47Comme l’avait fait Arroyal dans sa Carta 2a50 lorsqu’il passait en revue les règnes des rois d’Espagne depuis Alphonse XI jusqu’au dernier Habsbourg, les « hommes de 98 » sont également enclins à plonger dans le passé, lointain et proche, pour le confronter au présent et comprendre celui-ci, et, au bout du compte, pour souligner, avec consternation, l’ampleur de la régression. Là est une autre différence avec la « douleur ilustrada » : Arroyal est aussi féroce avec Philippe II (« No ha habido reinado en que más se ejercitasen los cuchillos, los cordeles, las hogueras y aún los venenos ») que le sont les « hommes de 98 », mais, chez Arroyal, le souvenir pénible qui s’attache aux règnes calamiteux des Habsbourgs sert à mettre en valeur, par contraste, le mérite de leurs successeurs, les Bourbons. La douleur des « hommes de 98 » est avivée par le souvenir d’un passé appréhendé souvent de façon globale, indifférenciée, sans grand souci de rigueur historique, sans approfondissement et sans nuances. Ces interprétations, à l’emporte-pièce, de plusieurs siècles condamnés en bloc cinglent comme les coups de fouet d’une auto-flagellation que les ilustrados, pour leur part, n’ont jamais pratiquée. Ainsi, Mallada impute-t-il le retard de l’enseignement élémentaire à « aquellos tristes y sostenidos períodos de luchas sangrientas y de espantosos desastres que cayeron sobre España desde tiempos remotos »51. Vingt ans plus tard, la nature de ce regard pseudo-historiographique n’a pas changé : Ortega y Gasset, en 1910, estime que « gravitan sobre nosotros tres siglos de error. ¿Cómo ha de ser lícito, con frivolo gesto, desentendernos de esa secular pesadumbre ? »52
48Ce « nosotros » ortéguien, c’est-à-dire ce collectif voué à la douleur, est bivalent : il s’applique au peuple espagnol et au caractère national, voire à la race, comme l’ont proclamé Costa53 et Morote accablé à l’idée que « la guerra civil, los instintos de destrucción y de aniquilamiento nacional, van inseparablemente unidos a la raza española »54. Une interprétation aussi déprimante du caractère espagnol est impensable chez le plus pessimiste des ilustrados. Seuls, certains contemporains étrangers, outrageusement hispanophobes, en arrivaient à formuler, avec une délectation maligne, de pareils jugements corrosifs qui appelaient, du côté espagnol, de justes et véhémentes répliques.

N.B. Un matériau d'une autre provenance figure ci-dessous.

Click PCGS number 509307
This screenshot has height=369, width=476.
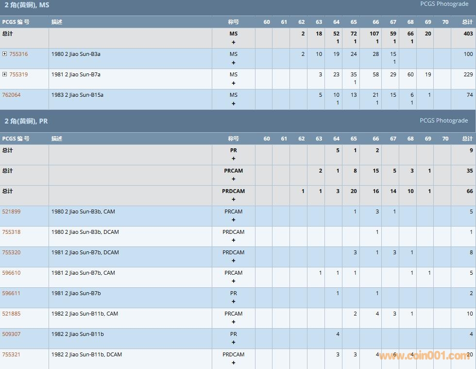(x=12, y=334)
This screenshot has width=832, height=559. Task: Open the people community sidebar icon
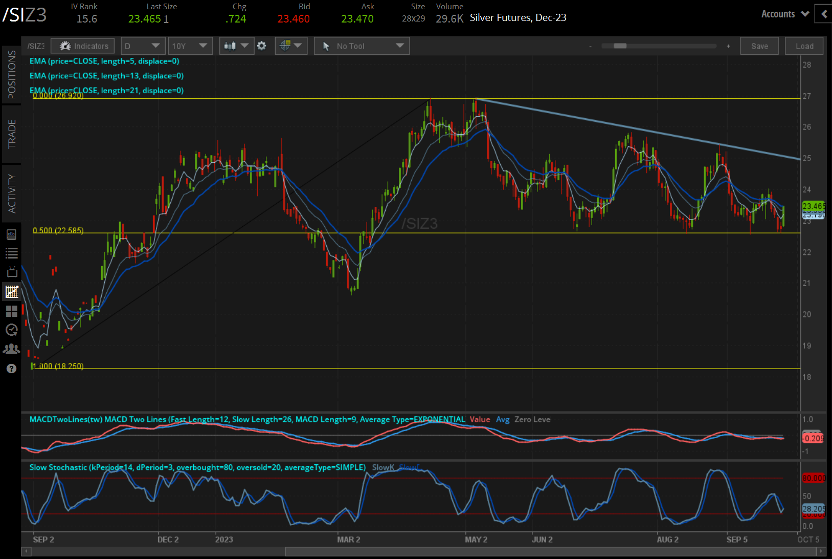click(x=11, y=349)
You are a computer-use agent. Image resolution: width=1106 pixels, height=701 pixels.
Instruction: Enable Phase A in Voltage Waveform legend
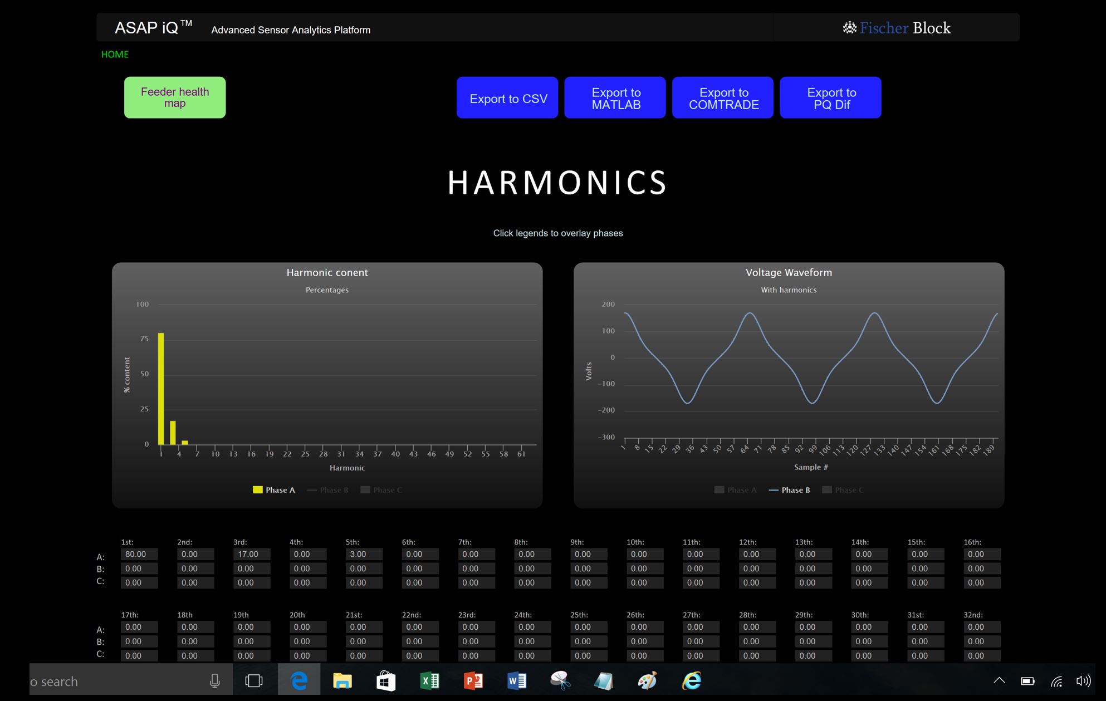pyautogui.click(x=741, y=490)
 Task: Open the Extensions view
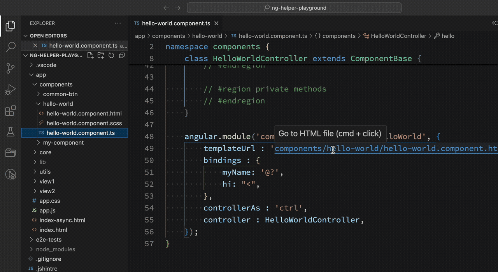click(11, 111)
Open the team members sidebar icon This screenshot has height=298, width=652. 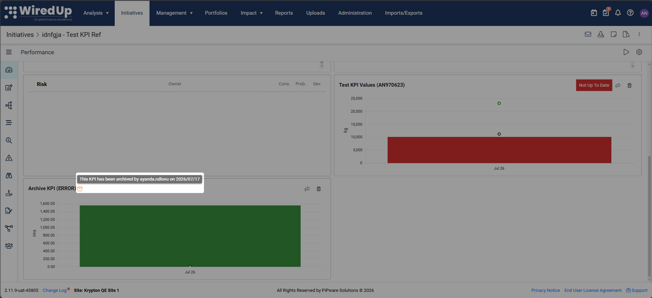point(9,246)
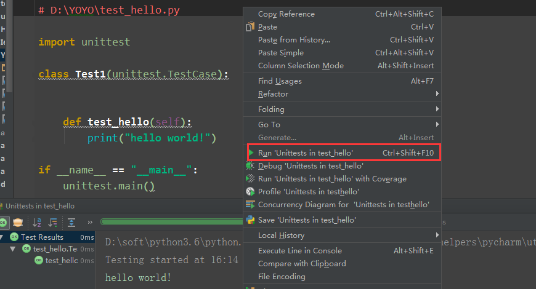
Task: Click the Profile Unittests icon
Action: (250, 192)
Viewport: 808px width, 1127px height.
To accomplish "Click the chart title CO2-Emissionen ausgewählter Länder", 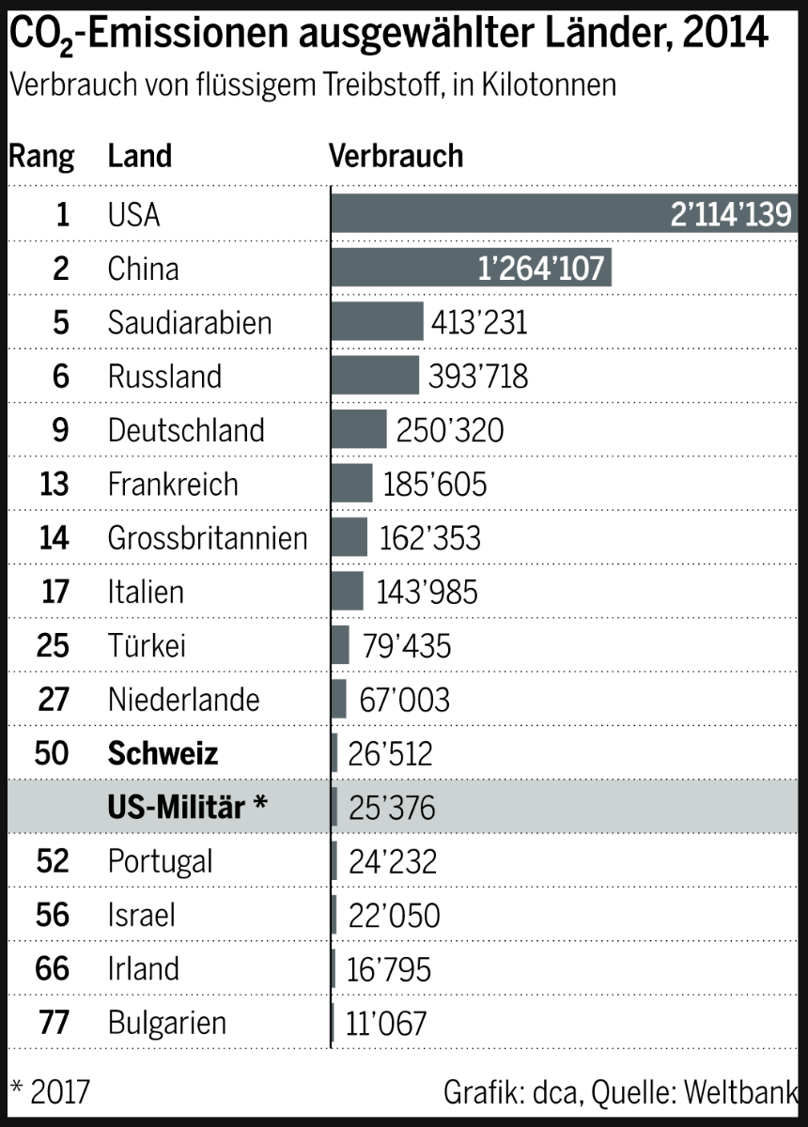I will (388, 36).
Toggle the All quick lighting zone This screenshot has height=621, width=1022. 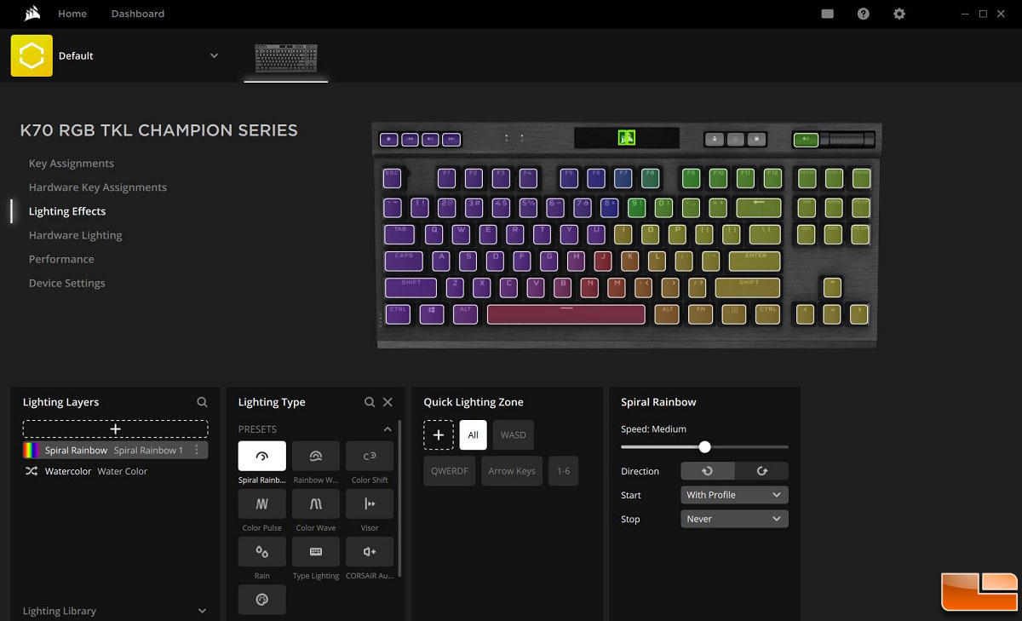(473, 434)
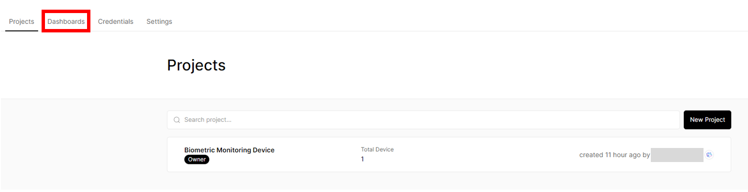Click the large Projects page heading
The width and height of the screenshot is (748, 192).
196,65
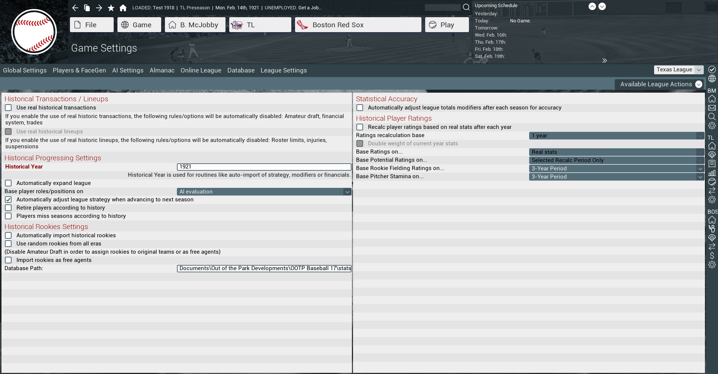The image size is (718, 374).
Task: Open the Almanac tab
Action: pyautogui.click(x=162, y=70)
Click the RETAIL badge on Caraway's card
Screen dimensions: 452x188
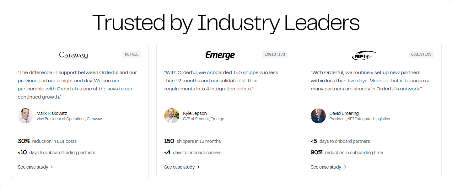(x=132, y=54)
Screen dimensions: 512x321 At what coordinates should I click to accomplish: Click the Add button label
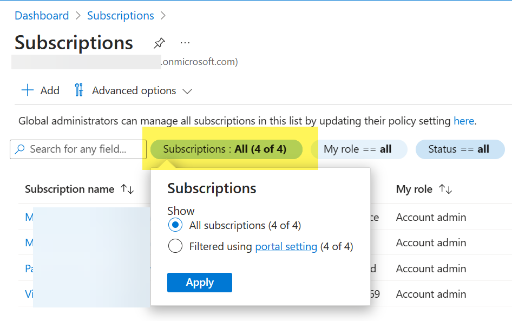(50, 90)
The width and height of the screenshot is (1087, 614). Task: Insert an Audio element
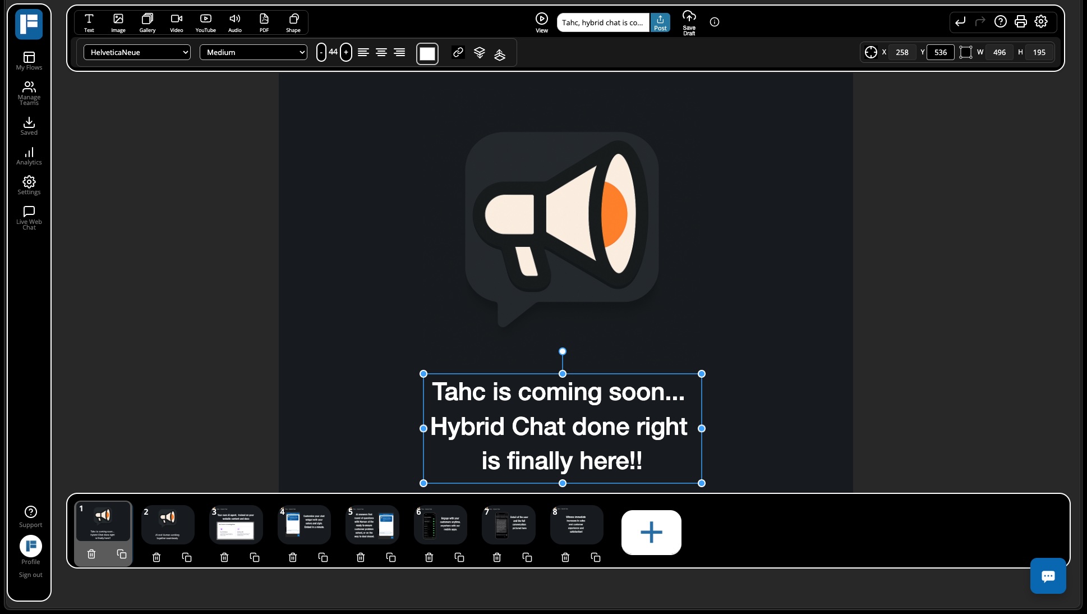234,22
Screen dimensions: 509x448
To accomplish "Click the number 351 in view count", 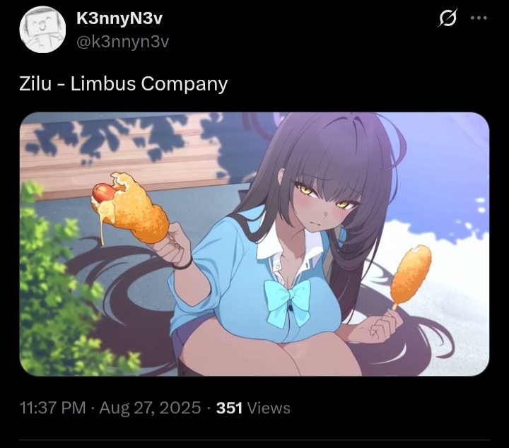I will point(229,408).
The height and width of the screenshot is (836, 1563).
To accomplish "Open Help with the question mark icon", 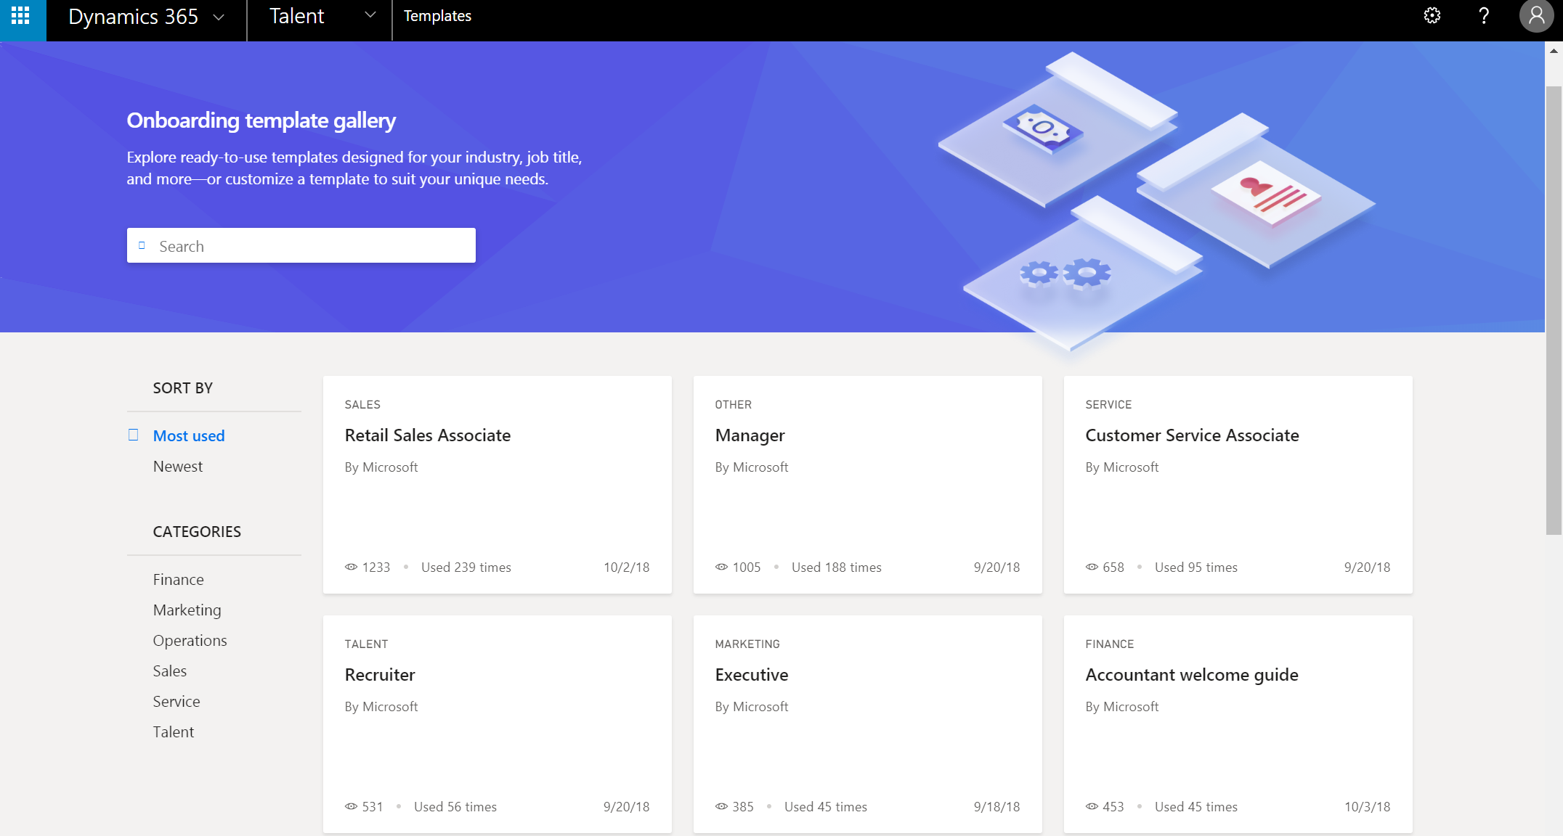I will tap(1484, 16).
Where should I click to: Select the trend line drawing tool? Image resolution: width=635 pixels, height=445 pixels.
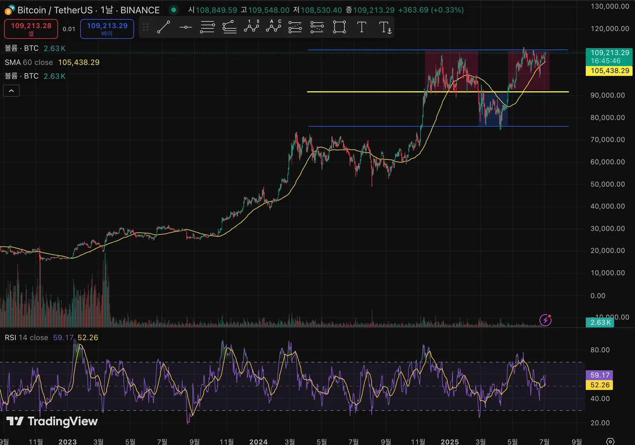coord(163,28)
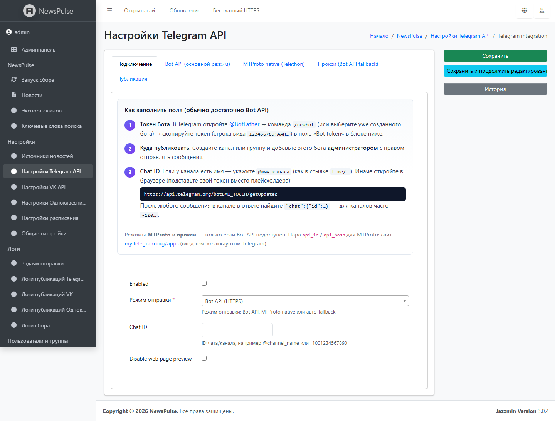555x421 pixels.
Task: Switch to Bot API (основной режим) tab
Action: 197,64
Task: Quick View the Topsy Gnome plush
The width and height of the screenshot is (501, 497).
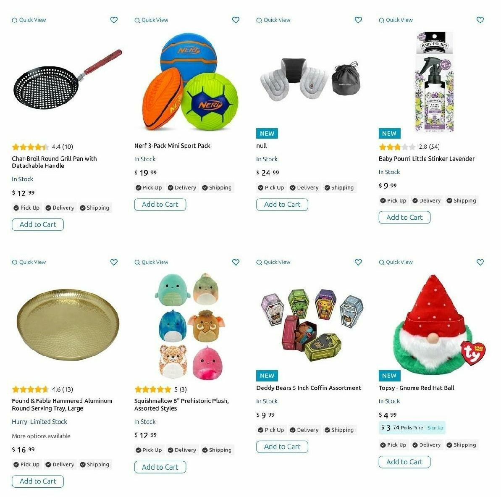Action: (x=396, y=262)
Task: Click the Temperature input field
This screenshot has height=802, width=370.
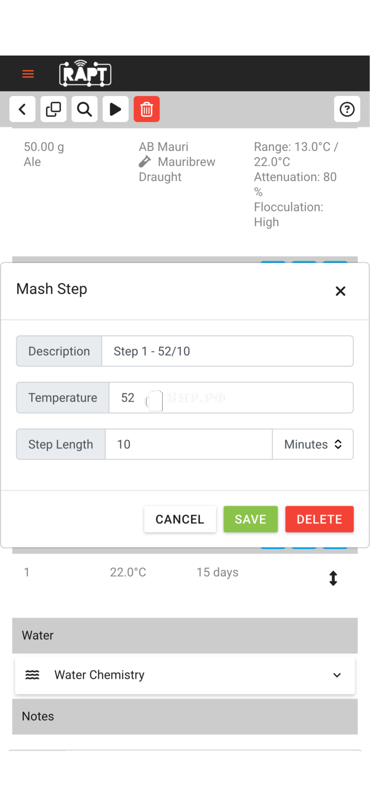Action: [231, 398]
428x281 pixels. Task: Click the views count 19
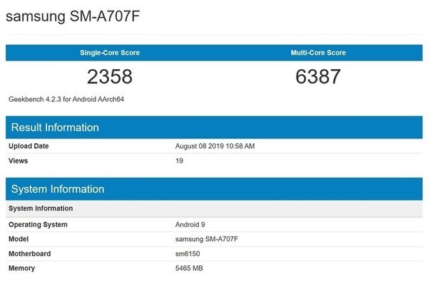coord(179,160)
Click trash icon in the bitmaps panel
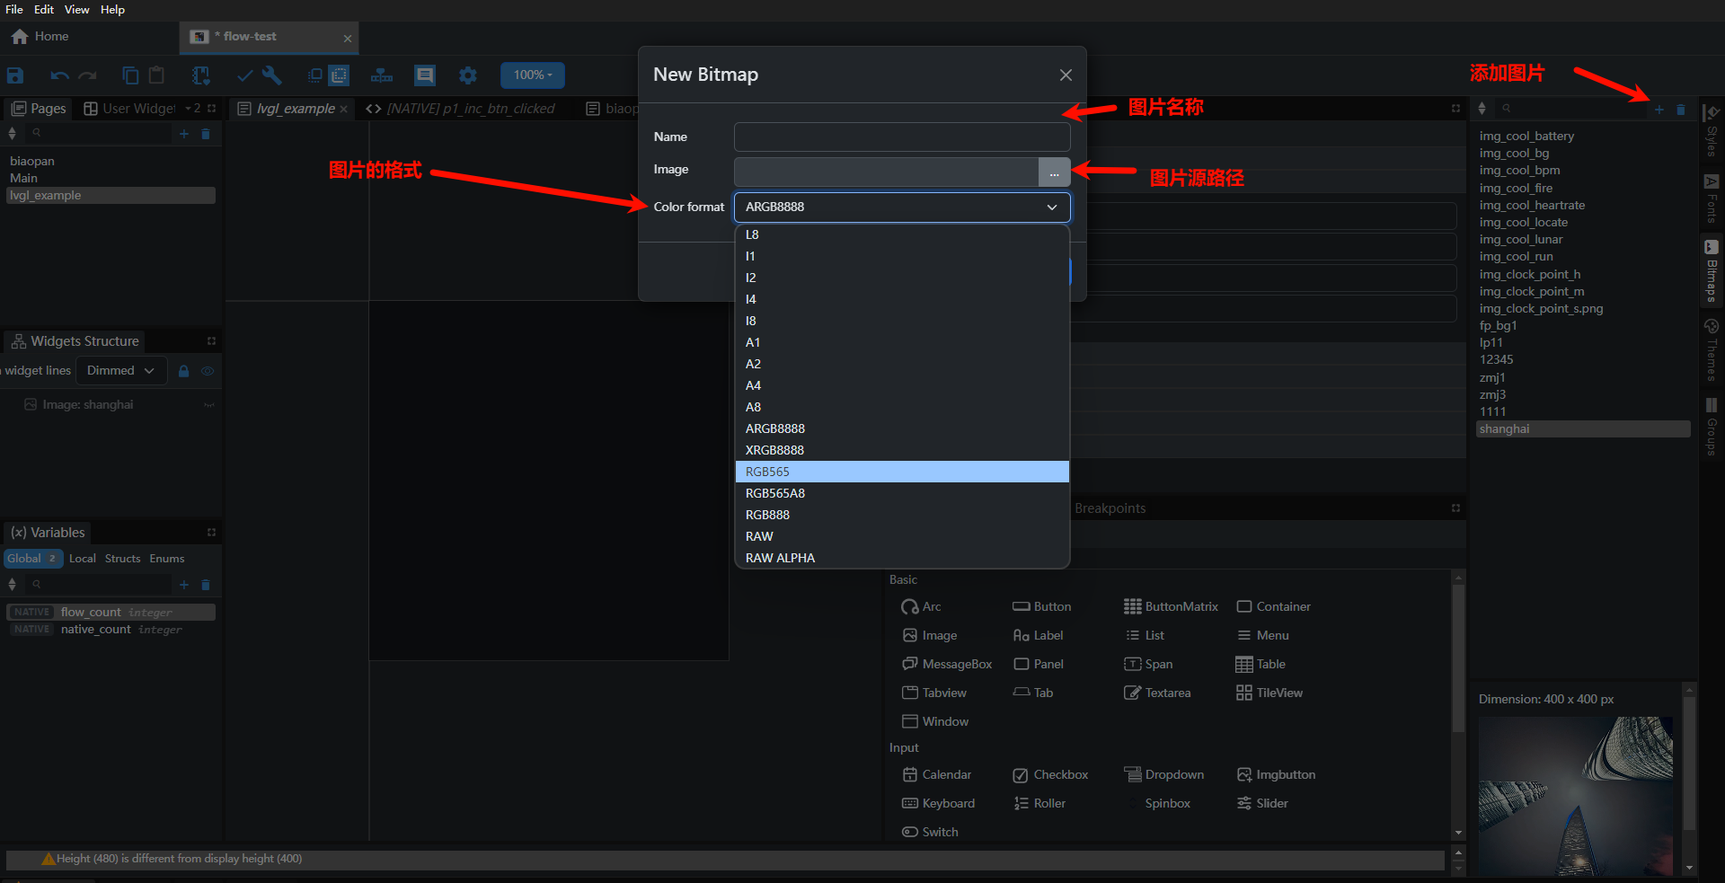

49Au tournant du XIXe siècle, le débat autour de la nature du peuple espagnol lorsqu’il est considéré avec une excessive dureté ne met pas en opposition, comme à la fin du XVIIIe siècle, des étrangers qui se complaisent dans l’hispanophobie et des Espagnols offensés, mais un petit nombre d’intellectuels espagnols qui dissertent sur le désespoir et la souffrance, puisque tel est l’un des nouveaux thèmes d’une réflexion qui touche, selon le cas, à la philosophie, à la médecine, à la religion. Ainsi, en 1902, Rafael Altamira se sépare, sur un point, de Macías Picavea qui, dans El problema nacional, « ve muy negro el cuadro de nuestras enfermedades », fait montre d’un pessimisme outrancier et, donc, éprouve une douleur excessivement torturante55. Vers 1898, la douleur est éprouvée et analysée en tant que telle, voire indépendamment de sa motivation (les raisons, certes, ne manquent pas !). Cette dissociation était inconcevable au XVIIIe siècle, en vertu d’un présupposé indiscutable : il ne peut y avoir de douleur sans cause (alors que les romantiques innoveront en proclamant qu’il peut y avoir des douleurs, soit indicibles, soit indéchiffrables dans leur fondement).
50On avancera que « les douleurs ilustradas » peuvent être regroupées en deux grandes classes : celle des douleurs comportant un signe idéologique et celle des douleurs qui en sont dépourvues.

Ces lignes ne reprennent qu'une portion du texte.